Content starts

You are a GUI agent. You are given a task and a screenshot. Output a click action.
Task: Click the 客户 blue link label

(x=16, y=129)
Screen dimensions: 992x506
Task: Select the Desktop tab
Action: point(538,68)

Content ends

Exercise instructions → Transcribe every record above word for word.

Solution to the problem →
You are a GUI agent. You are given a task and a screenshot. Output a click action.
Task: Click the 客户 blue link label

(x=16, y=129)
Screen dimensions: 992x506
Task: Select the Desktop tab
Action: point(538,68)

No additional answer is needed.